Dayton and Faris bring together a family with all its imperfections and flaws
and make them multi-dimensional. One is an obsessive optimist, compulsive
in his desire to make sure that his daughter Olive is a "winner, not a loser".
Another hasn't spoken for more than nine months, a third is suicidal and a
fourth is a foul-mouthed dope-smoking grandfather. Any movie with
characters like these which doesn't take the opportunity to make something
interesting happen is missing a great chance. Thankfully Dayton and Faris
don't drop the ball. They score a touchdown.
Richard (Greg Kinnear) is a motivational speaker whose nine-step program lacks
many enthusiasts.

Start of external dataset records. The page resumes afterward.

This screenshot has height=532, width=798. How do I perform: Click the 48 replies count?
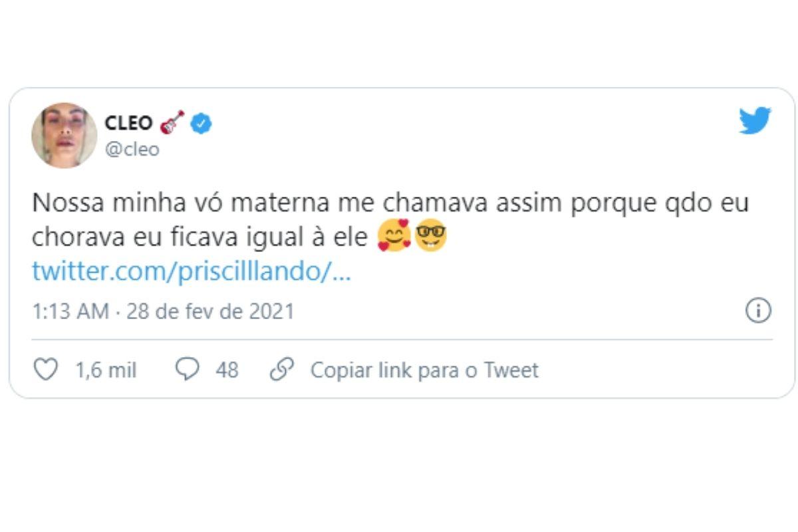coord(227,370)
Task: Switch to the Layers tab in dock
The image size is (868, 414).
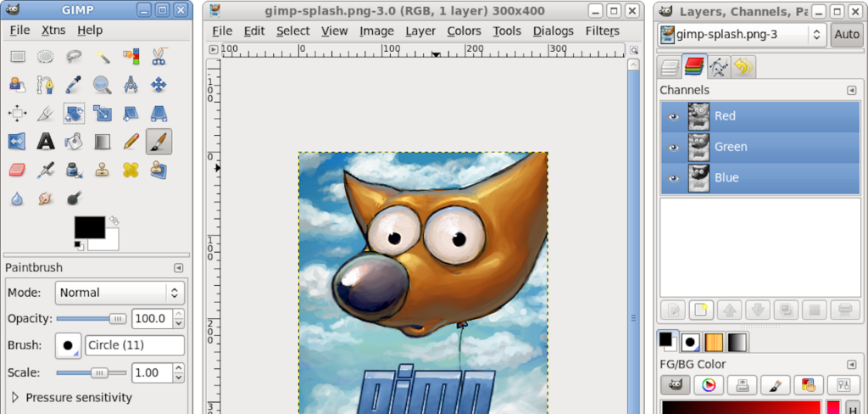Action: (670, 67)
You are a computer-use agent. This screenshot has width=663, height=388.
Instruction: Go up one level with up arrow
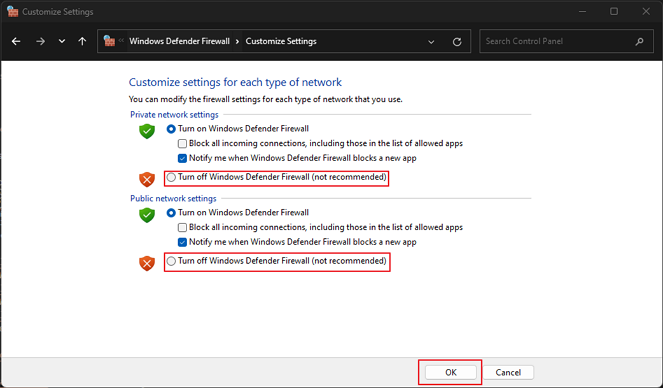(x=82, y=41)
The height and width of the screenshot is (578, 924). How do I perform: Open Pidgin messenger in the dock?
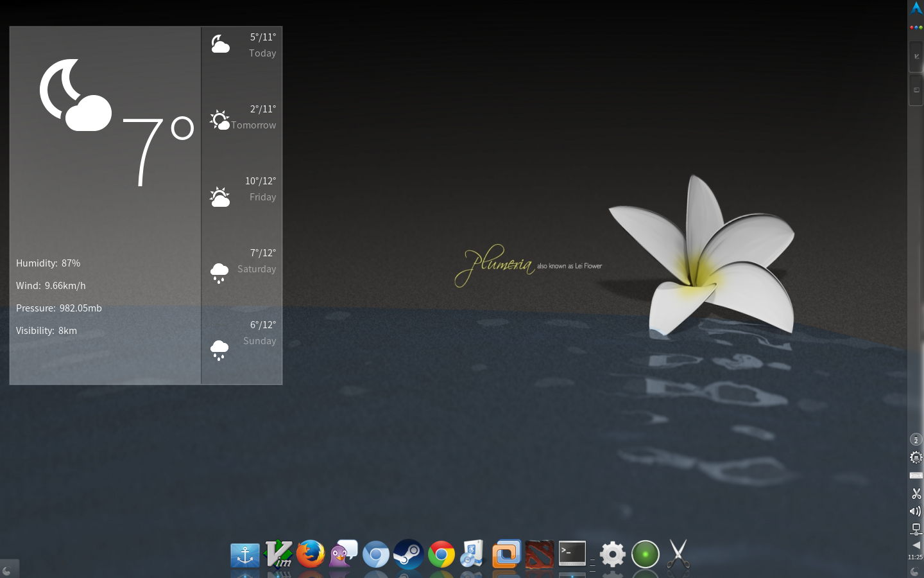(343, 554)
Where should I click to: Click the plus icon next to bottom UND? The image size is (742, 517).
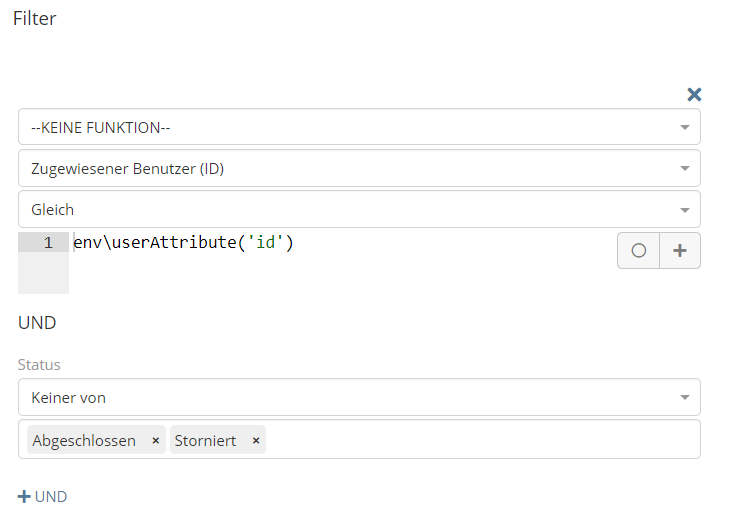24,496
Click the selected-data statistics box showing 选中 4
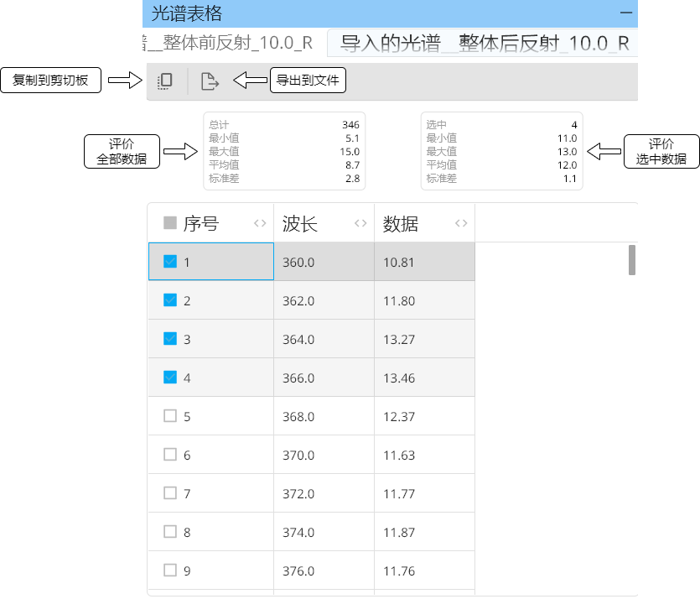Image resolution: width=700 pixels, height=599 pixels. coord(501,151)
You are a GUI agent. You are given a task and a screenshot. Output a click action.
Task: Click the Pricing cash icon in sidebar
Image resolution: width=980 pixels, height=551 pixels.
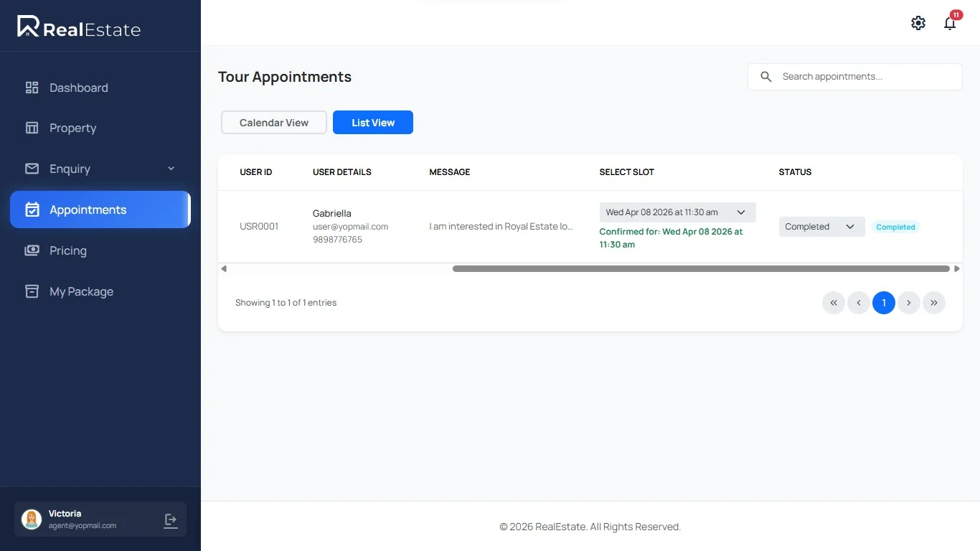coord(32,250)
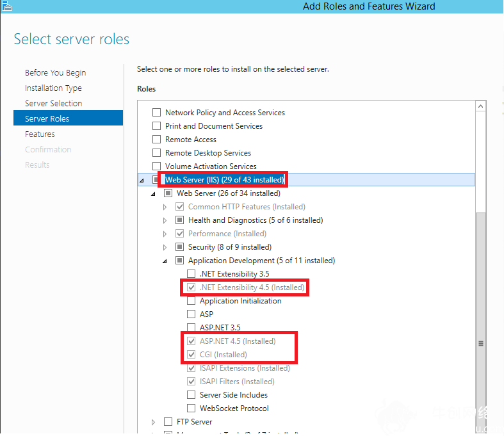Select the ASP checkbox under Application Development
504x436 pixels.
click(191, 314)
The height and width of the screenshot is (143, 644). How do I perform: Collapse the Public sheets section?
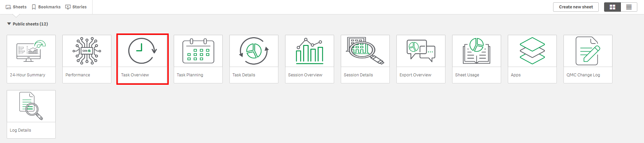point(9,24)
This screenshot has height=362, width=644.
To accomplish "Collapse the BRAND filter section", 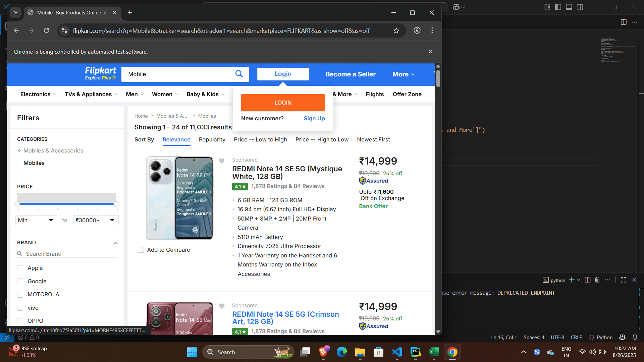I will 116,243.
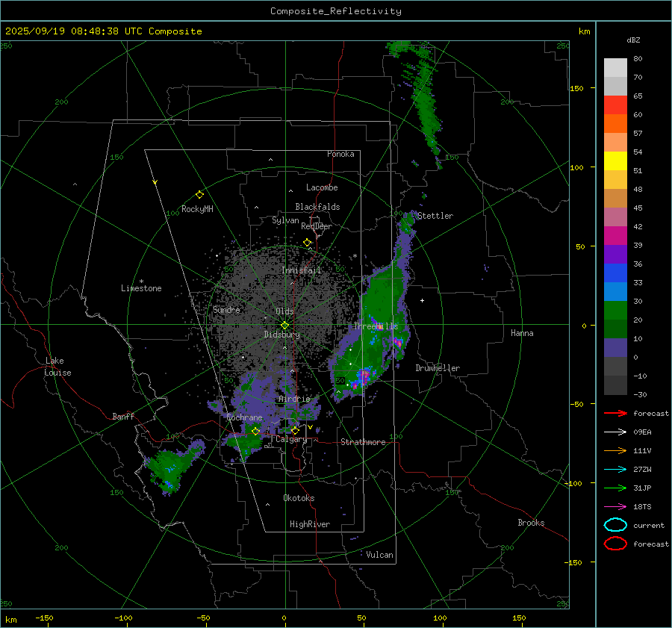Click the Drumheller city label
This screenshot has width=672, height=628.
point(438,368)
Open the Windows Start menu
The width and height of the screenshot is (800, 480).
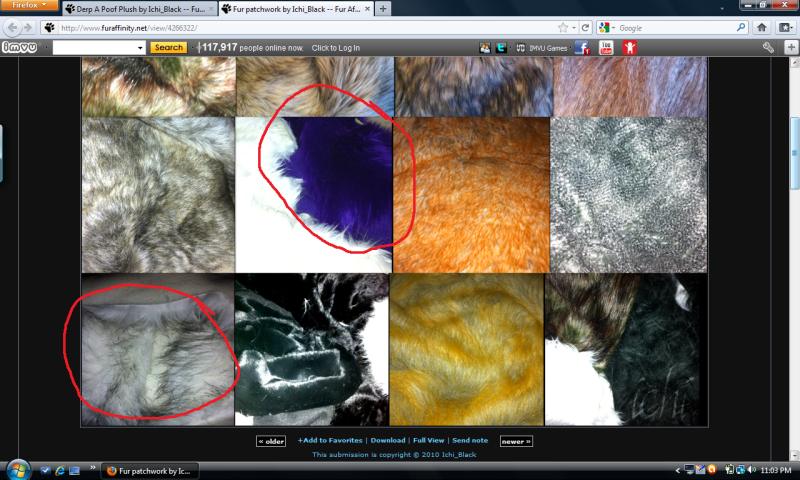click(18, 469)
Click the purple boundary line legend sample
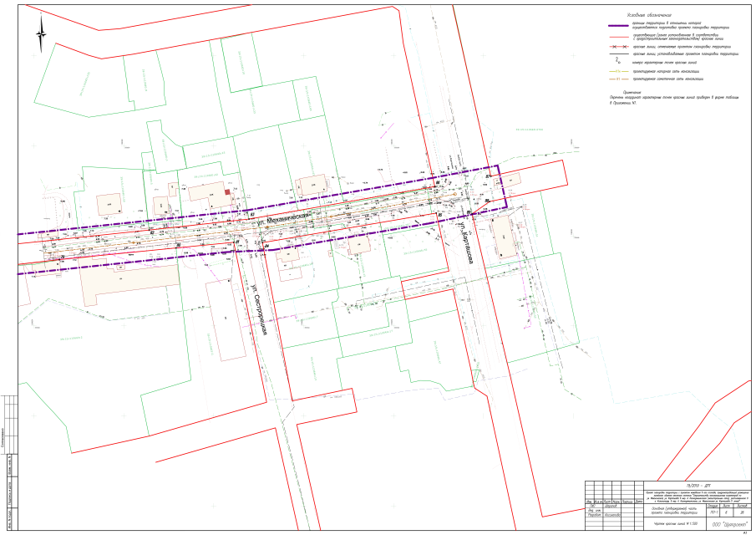The height and width of the screenshot is (535, 756). point(618,27)
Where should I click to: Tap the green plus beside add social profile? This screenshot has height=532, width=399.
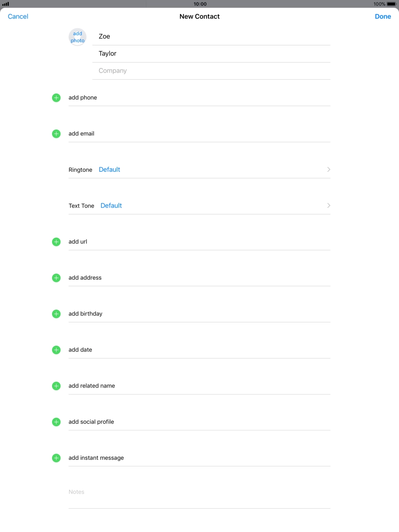click(56, 422)
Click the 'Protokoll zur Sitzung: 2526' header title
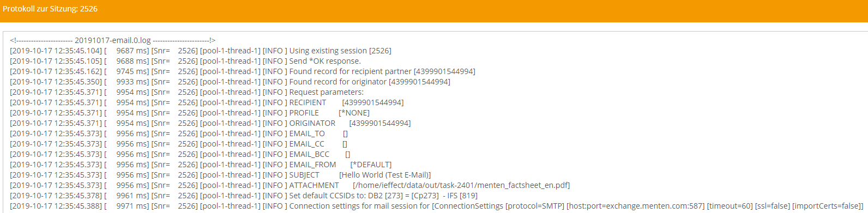Image resolution: width=868 pixels, height=213 pixels. coord(50,9)
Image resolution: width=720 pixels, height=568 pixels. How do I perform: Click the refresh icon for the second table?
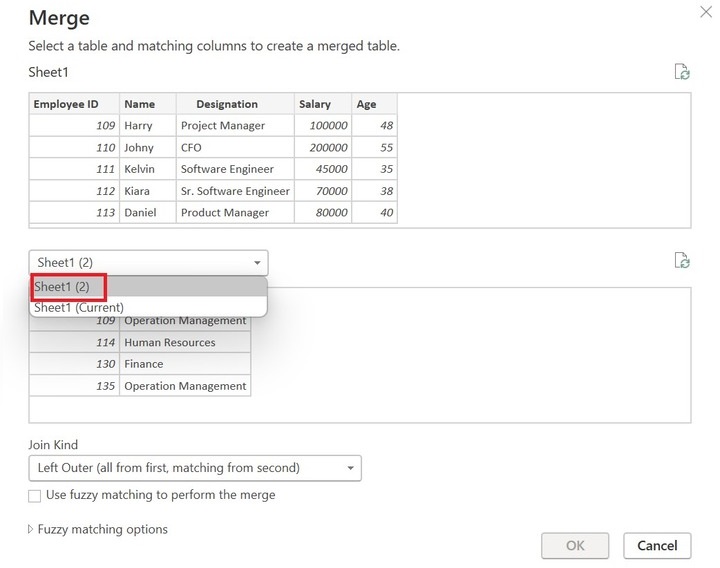coord(682,261)
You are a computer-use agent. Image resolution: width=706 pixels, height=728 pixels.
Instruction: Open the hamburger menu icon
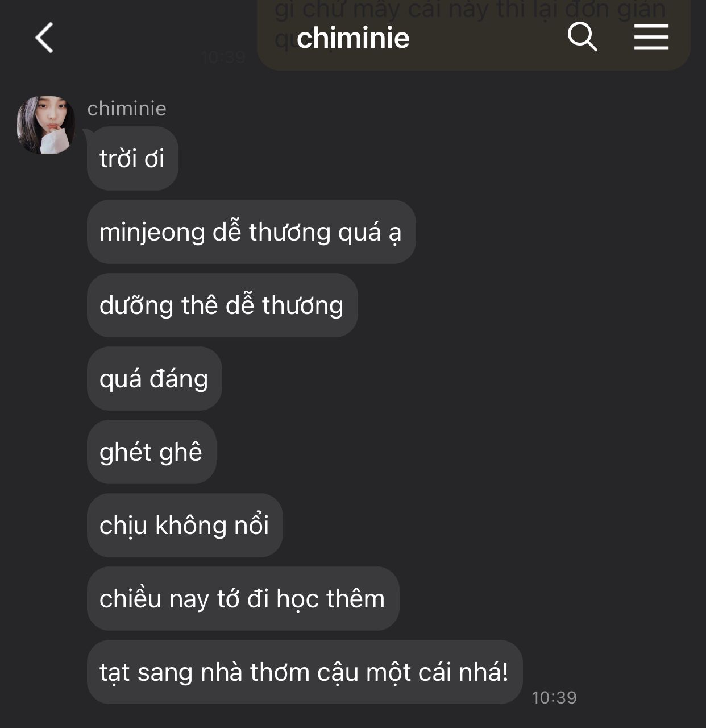[x=651, y=37]
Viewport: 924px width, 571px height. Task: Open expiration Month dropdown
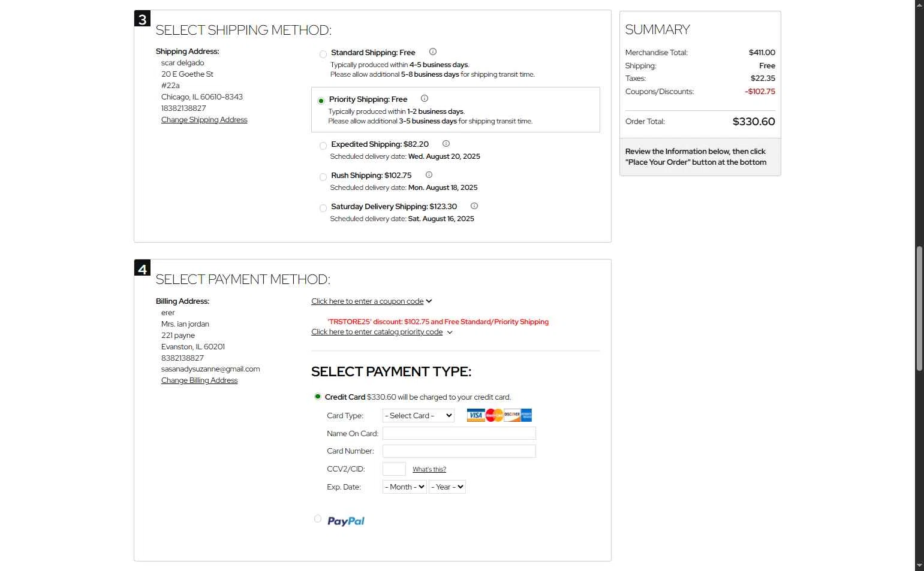(405, 487)
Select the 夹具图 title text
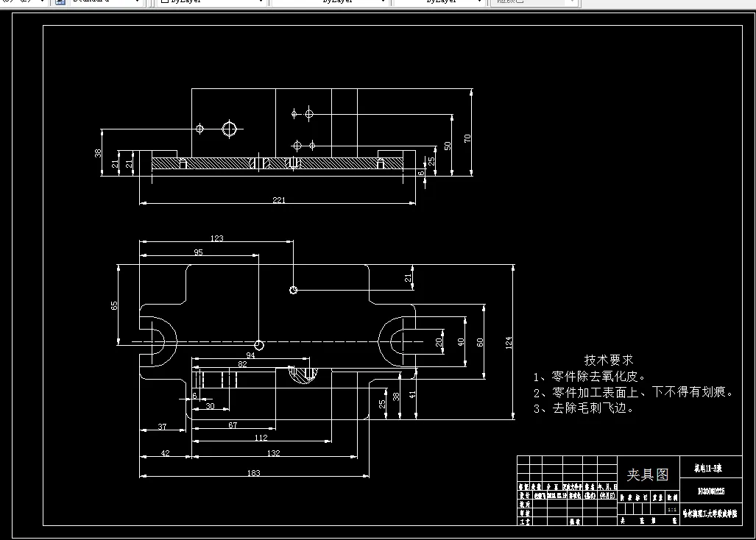Image resolution: width=756 pixels, height=540 pixels. tap(649, 474)
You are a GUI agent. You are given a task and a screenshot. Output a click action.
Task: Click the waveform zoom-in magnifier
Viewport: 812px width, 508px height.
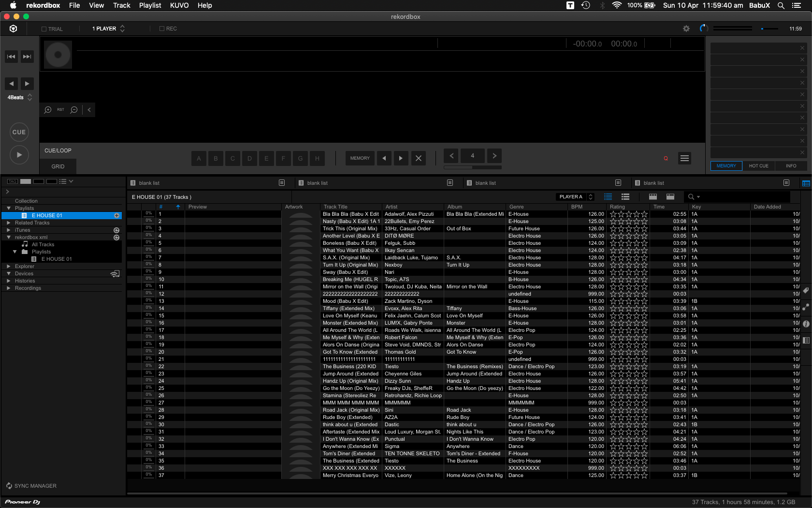pos(48,110)
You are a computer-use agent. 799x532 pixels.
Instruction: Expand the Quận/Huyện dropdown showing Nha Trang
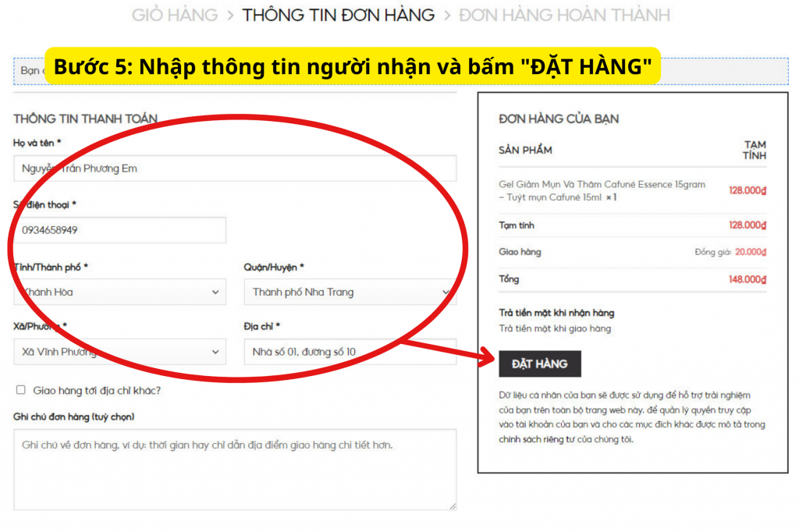pyautogui.click(x=350, y=293)
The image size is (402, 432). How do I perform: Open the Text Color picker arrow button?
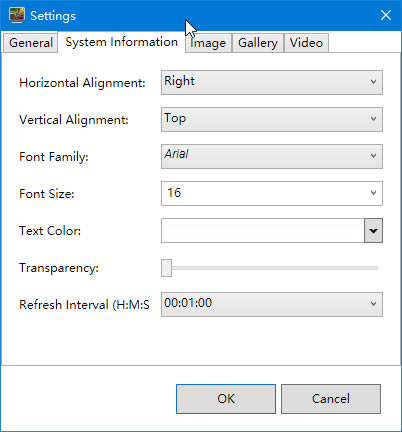(373, 230)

He triumphantly stirs his message and applies it
constantly whenever Olive has doubts about her ability to shine or when others
in the family entice her with things like ice cream. Olive's brother
Dwayne (Paul Dano) is a misanthropic nihilist who reads Fredrich Nietzsche and
hasn't uttered a word for nine months. When Frank (Steve Carell) a gay
suicidal Marcel Proust scholar, asks him why, Dwayne nods towards a large
artist's rendering of Nietsche. "You won't speak because of Friedrich
Nietzsche?" Frank replies quixotically. Richard's foul-mouthed father
(played exquisitely by Alan Arkin) is not bashful about using curse-words in
front of young Olive. "How many girls have you f----d?", he asks Dwayne at
one point. These and many other exchanges between these six memorable
characters -- and Toni Collette as Olive's mother tries to hold this wildly
eclectic family together as Sheryl, the spouse of Richard -- make "Little Miss
Sunshine" a film singular in its entertainment -- mostly humorous, but also with
reflection and some pain in this family, whose relationship with each other
begins as strained and as far apart as the distance between Albuquerque and
Redondo Beach but narrows as the journey progresses.
Family matters: the actors around
the table; and right, Greg Kinnear, Toni Collette, Steve Carell and Paul Dano
cheer on Abigail Breslin.
Some of the funniest lines are the ones that
are written down and not spoken. Michael Arndt's excellent screenplay (his
ear for depth of character and dialogue is significant) features some terrific
lines which Dwayne writes on his note pad, since he deliberately chooses not to
talk as a promise until he gets enrolled in the Air Force. Among his more
memorable scribbles: "I Hate Everybody" and "Go Hug Mom". During the road
trip, Richard finds that there is a very fine line between winning and losing,
which puts his career and other work aspirations to the test. When he
relentlessly seeks approval of an idea he shopped to an executive, he is shot
down -- but his resolve only makes his desire to help his daughter Olive attain
her goal of getting to and winning the beauty pageant that much stronger.
During this two-day road trip there is
adventure of farcical proportions, most notably at a hospital --- this episode
provides numerous opportunities for an audience to let loose with laughter.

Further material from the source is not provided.